The Patent Author

A Product Manager who produces such a high volume of requirements documentation that it creates a barrier to adapting to change, as the documentation must be kept up to date.

Problem

The core responsibility of a Product Manager is to articulate business requirements. On small development teams this can be done verbally, or through the use of terse requirements documents where the expectation is that the Product Manager will be consulted for details. On large projects (especially those involving remote teams) these requirements documents must be much more explicit, with minutia clearly spelled out to erase ambiguity that could lead to features being implemented incorrectly. The Patent Author Product Manager has written documentation so far out of proportion to what is needed, that they have introduced significant cost to making even the smallest change.

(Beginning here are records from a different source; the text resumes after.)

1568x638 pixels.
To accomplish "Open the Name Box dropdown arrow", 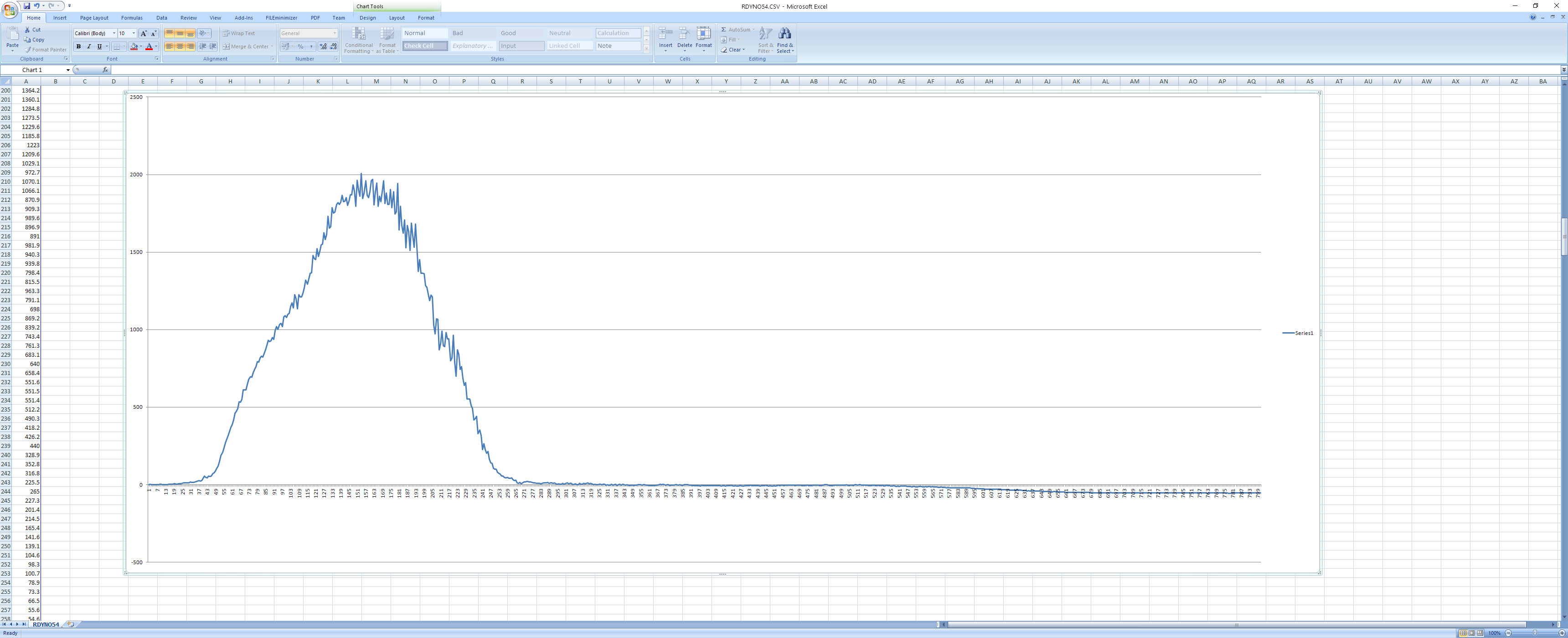I will click(67, 70).

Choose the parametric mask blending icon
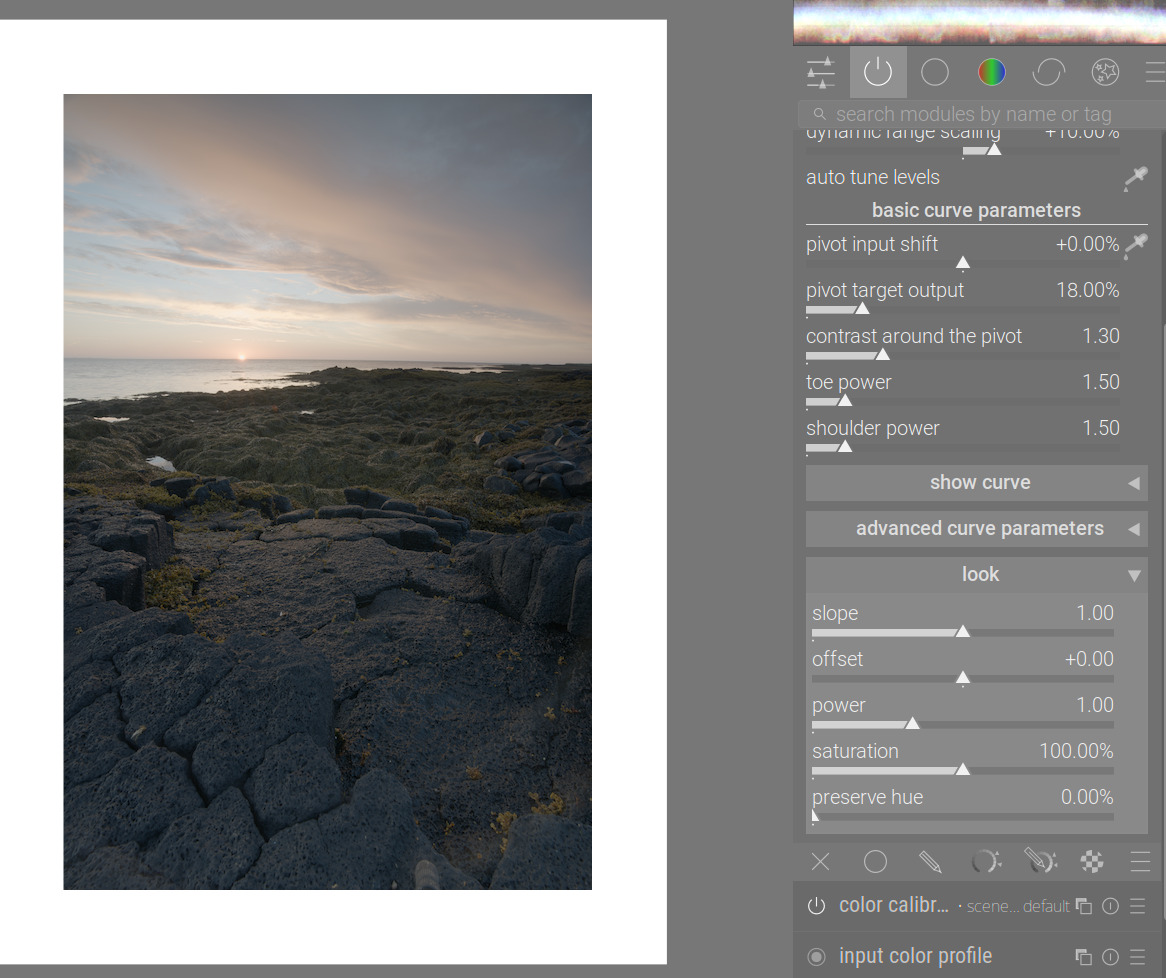985,862
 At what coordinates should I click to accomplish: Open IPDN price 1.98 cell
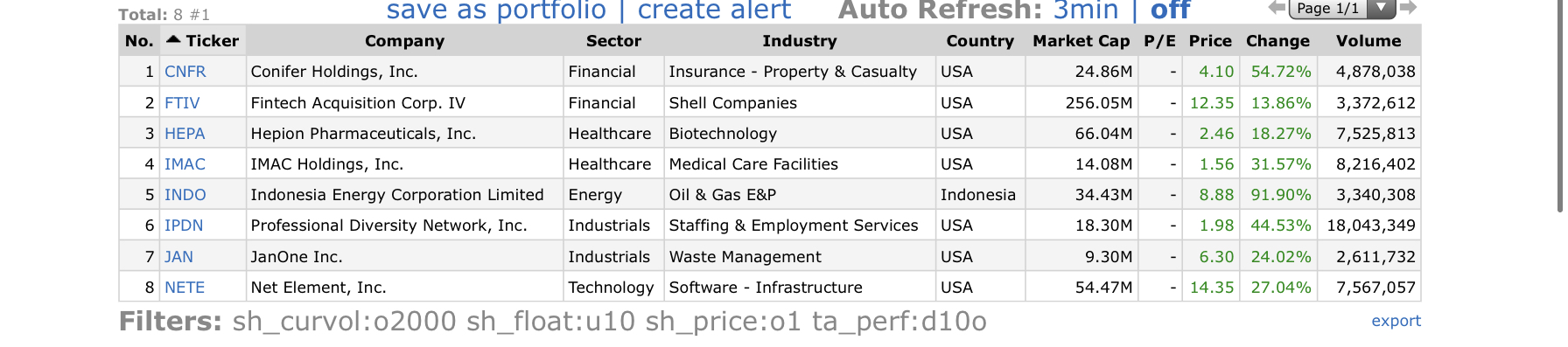[1211, 226]
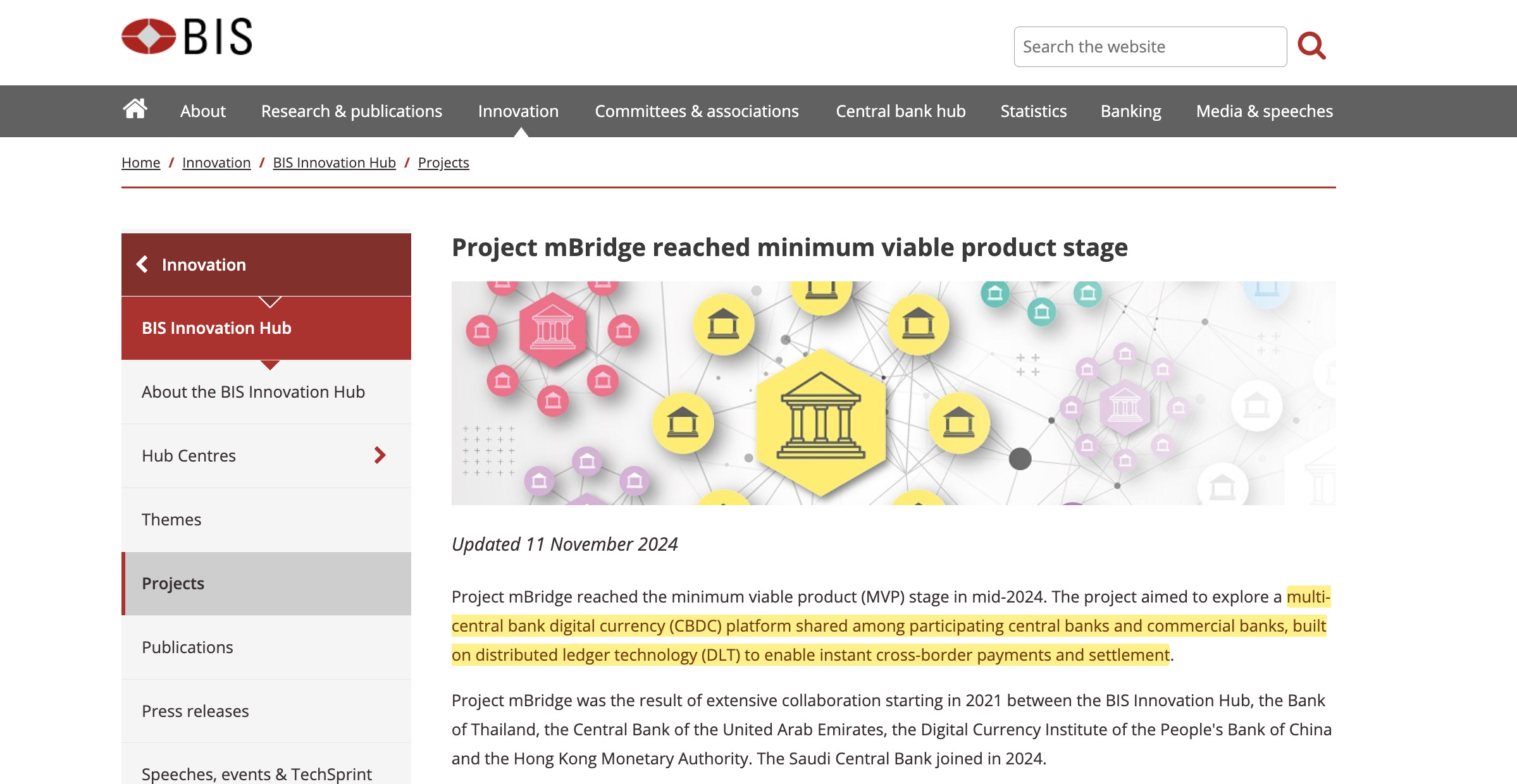Screen dimensions: 1517x784
Task: Go to the home icon in navbar
Action: pyautogui.click(x=135, y=109)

Generally, Developers do not enjoy reading long requirements documents, as they are dull, boring, and remove any opportunity for Developer creativity. QA, on the other hand, have the opposite reaction, as it makes writing test cases far easier if requirements details are spelled out in advance. However, verbose documentation comes at a cost: the documentation itself has to be reviewed, approved, and maintained every time there is a change.

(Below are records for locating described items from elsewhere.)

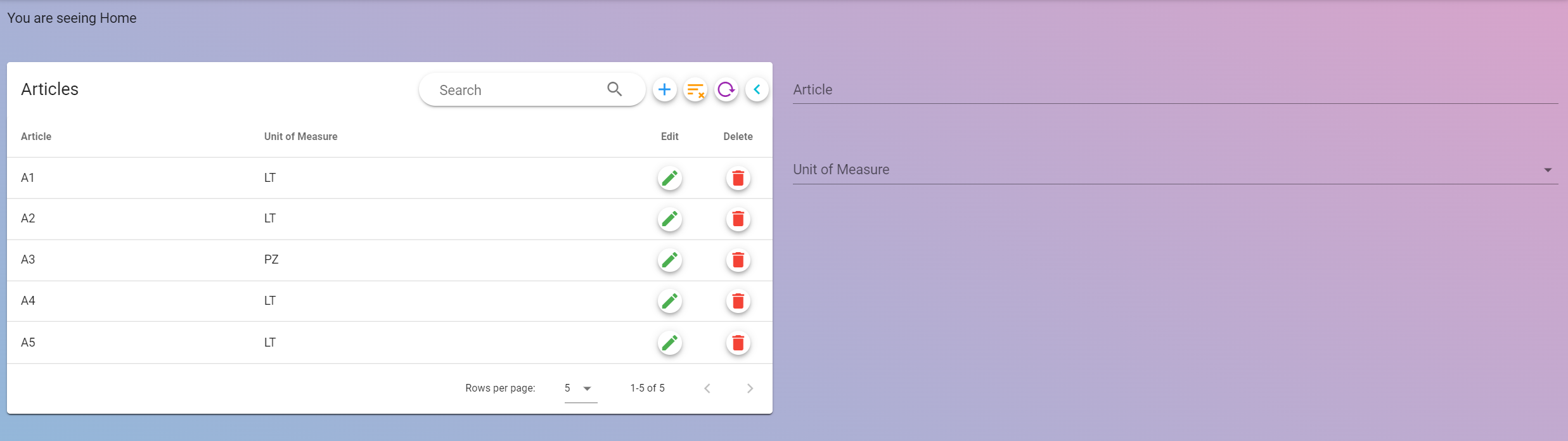Sort by Unit of Measure column header
Viewport: 1568px width, 441px height.
tap(300, 137)
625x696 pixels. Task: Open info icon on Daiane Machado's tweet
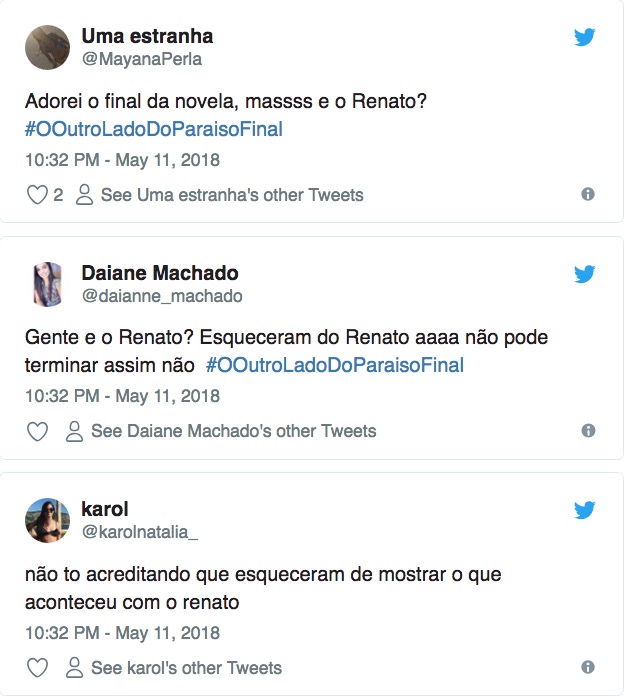pyautogui.click(x=588, y=431)
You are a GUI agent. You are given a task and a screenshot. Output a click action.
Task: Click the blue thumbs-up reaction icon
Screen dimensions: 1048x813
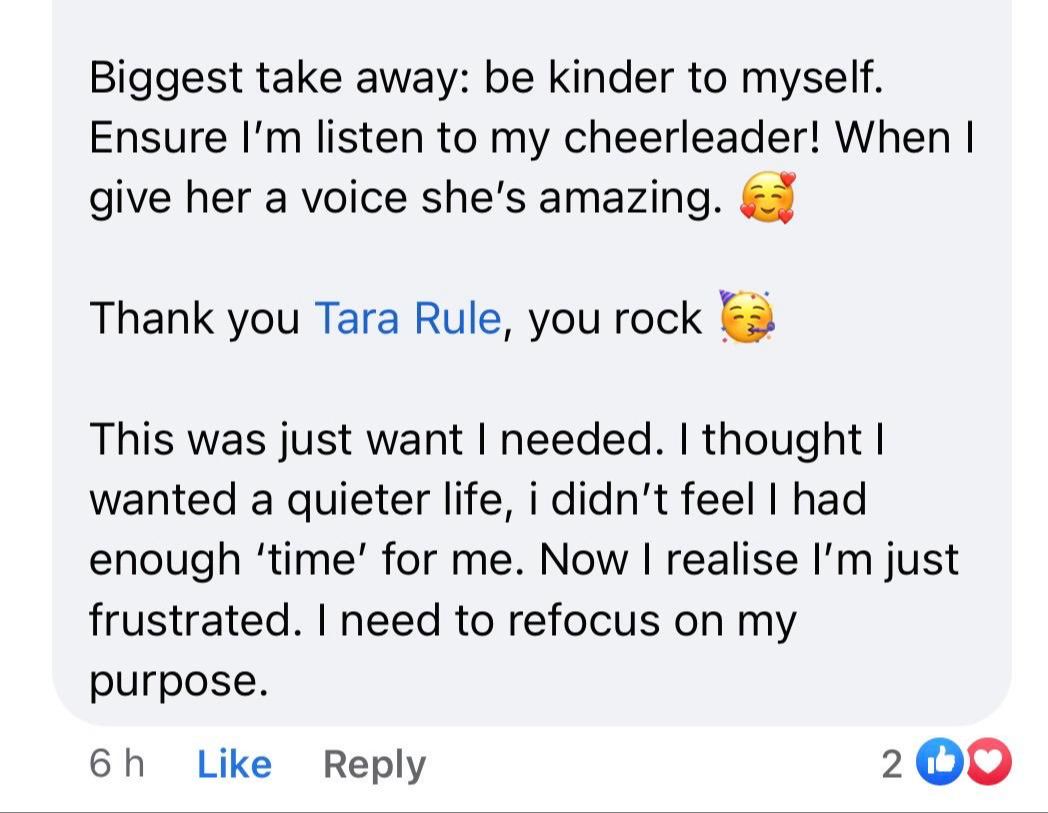[x=938, y=762]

The issue with the Patent Author Product Manager is one of change cost, which leads directly to opportunity cost. With the care and feeding of tomes of documents, the following legitimate sources of change have potentially huge project impacts:

  • Threats from competing products.
  • Feedback based on a customer reviews.
  • Changed required due to technical feasibility constraints.
  • Reduction to scope necessary to meet deadlines.
  • Changes of opinion among stakeholders upon actual use of the product.

As the volume of documentation increases, the ability of the project to adapt to these changes decreases, yet over the lifetime of the product changes such as these are inevitable.

Solution

Bear in mind that the Patent Author Product Manager is only a problem when their level of documentation is substantially more than the project requires. There are many legitimate situations where explicit documentation is essential:

  • Projects requiring non-trivial integrations, whereby all parties involved must build to a common specification for the integration to go smoothly.
  • Projects that have hardware components, in that changing the hardware after manufacture is impossible.
  • Projects involving remote teams across multiple time-zones such that documentation is the only practical means of communicating requirements.
  • Project involving outside contractors, where project deliverables are tied to contracts, and therefore must be clearly articulated.

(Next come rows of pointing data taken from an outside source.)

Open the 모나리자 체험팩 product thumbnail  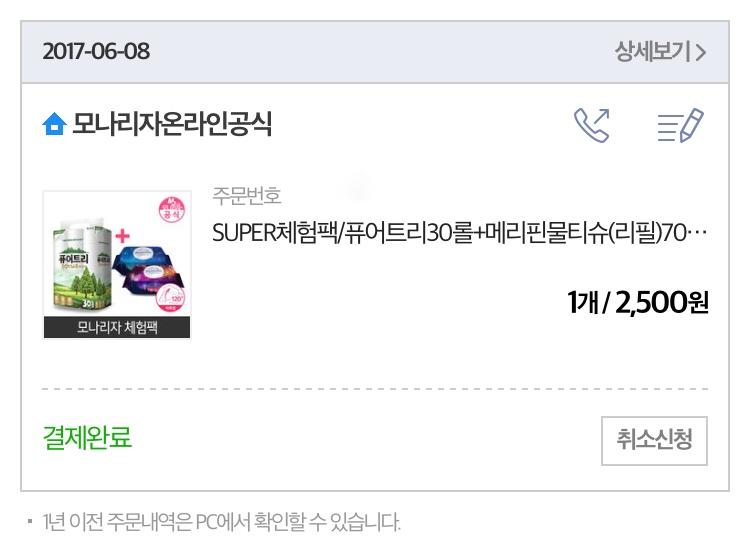pyautogui.click(x=117, y=265)
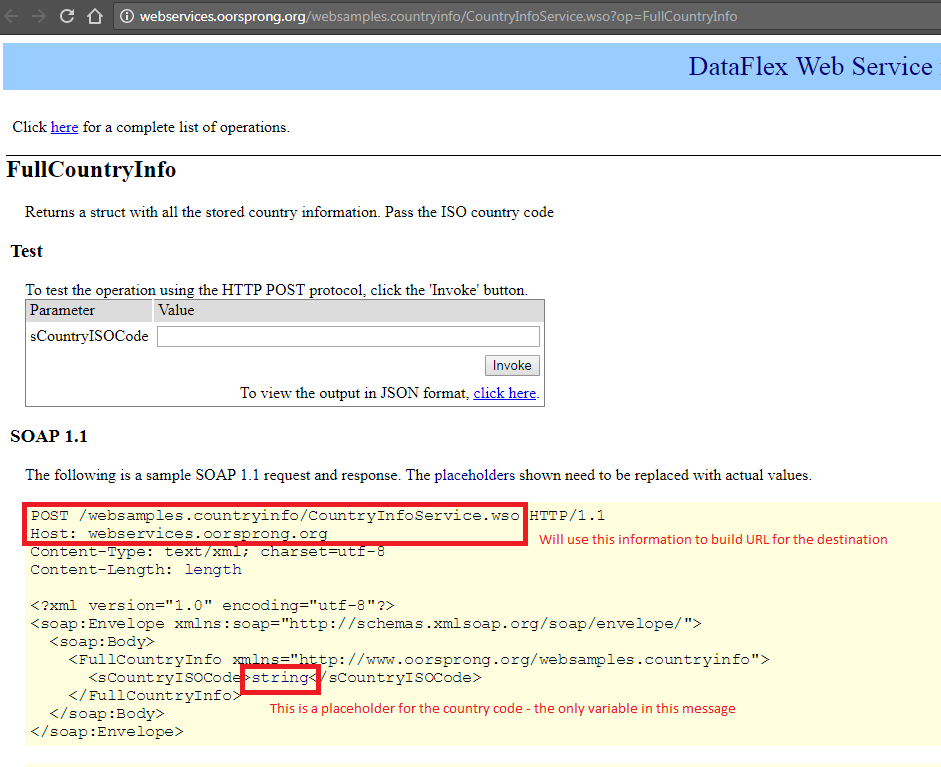Reload the page with the refresh icon
The height and width of the screenshot is (767, 941).
coord(67,16)
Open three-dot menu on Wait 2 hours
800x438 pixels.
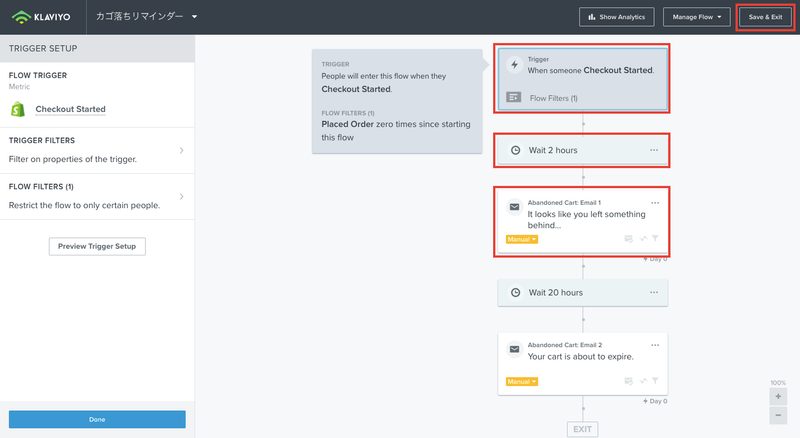click(654, 150)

If the Patent Author Project Manager has proven to be problematic, the solution is to characterize the project as being Agile, as opposed to Waterfall. This difference is well understood as it relates to documentation, so simple defining the project as Agile and phasing out the existing documentation will eventually solve the problem. The challenge then is to educate the Product Manager on Agile methodologies, and provided they are open to the change (which they often are, as Agile places less demands on them) many educational resources exist.